▶ EXTRACTED TEXT:
The finish is kind of unfortunate and the crowd boos it, chants for more time and doesn't get it. Of course you can't have
London going over the NWA Champion nor Styles challenging Joe for the same reason. MOTYC? This was pretty spectacular and
I've seen this get rated highly, but the finish hurt this (despite its necessity).
Rating: ****1/4
4. Briscoe Brothers vs. AJ Styles & Amazing Red (Ring of Honor - 3/22/03 "Night of Champions")
After winning the titles a week prior, Styles & Red are preparing to take on two of best blue chippers. I've never
seen the Briscoes in a tag match that I liked a lot, but these four apparently click well. This is really everything you
want to see, well what most people want to see. The action is practically non-stop with a little bit of everything, except
for mat wrestling. The Briscoes heel it up a bit, which seems to be their niche, as they take to Red for a bit. Styles
tags in and we again get a big pick up in the pace. This had qualities of the high-end New Japan junior tag matches with
US Indy appeal. The last few minutes are excellent and the finish is spectacular. Best ROH tag match at this point in
it's history, although it didn't have the competition you'd expect.
Rating: ****1/4
5. Homicide vs. BJ Whitmer vs. Danny Maff vs. Colt Cabana (Ring of Honor - 7/19/03 "Death Before Dishonor")

▶ STATED GOAL A:
Translate this sentence from the wrestling match reviews into Spanish: "Styles tags in and we again get a big pick up in the pace."
▶ STATED GOAL B:
From the wrestling match reviews, write out the part that opens with the words containing "The finish is kind" and closes with "(despite its necessity).".
▶ STATED GOAL C:
In the wrestling match reviews, what kind of wrestling is missing from the Briscoe Brothers vs. AJ Styles & Amazing Red match?

▶ ENTRIES:
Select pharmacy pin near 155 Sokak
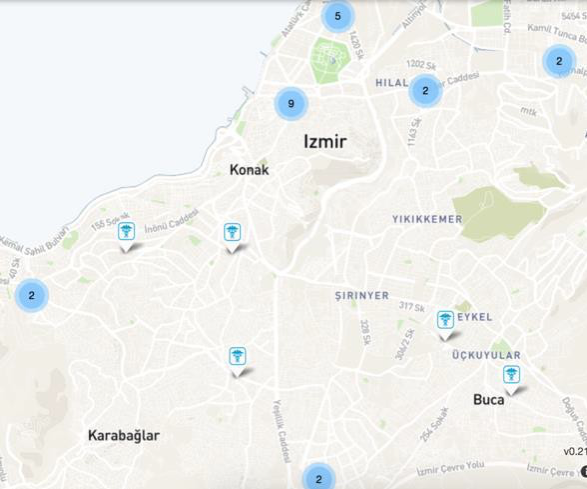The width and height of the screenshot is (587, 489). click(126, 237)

* * *

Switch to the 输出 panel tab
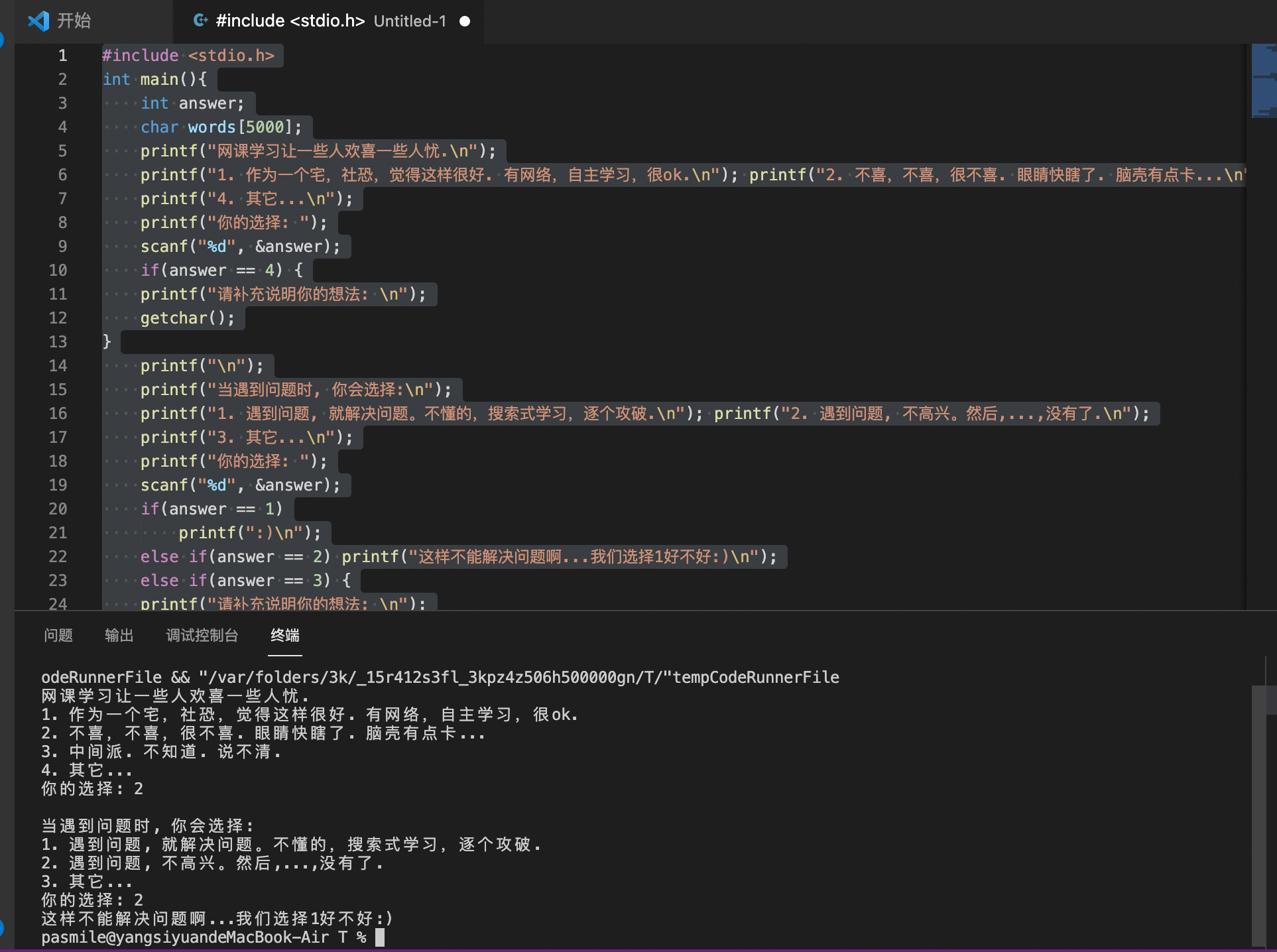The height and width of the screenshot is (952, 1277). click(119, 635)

▶ TASK ANSWER A:
Styles entra al relevo y de nuevo el ritmo sube considerablemente.

▶ TASK ANSWER B:
The finish is kind of unfortunate and the crowd boos it, chants for more time and doesn't get it. Of course you can't have
London going over the NWA Champion nor Styles challenging Joe for the same reason. MOTYC? This was pretty spectacular and
I've seen this get rated highly, but the finish hurt this (despite its necessity).

▶ TASK ANSWER C:
Mat wrestling.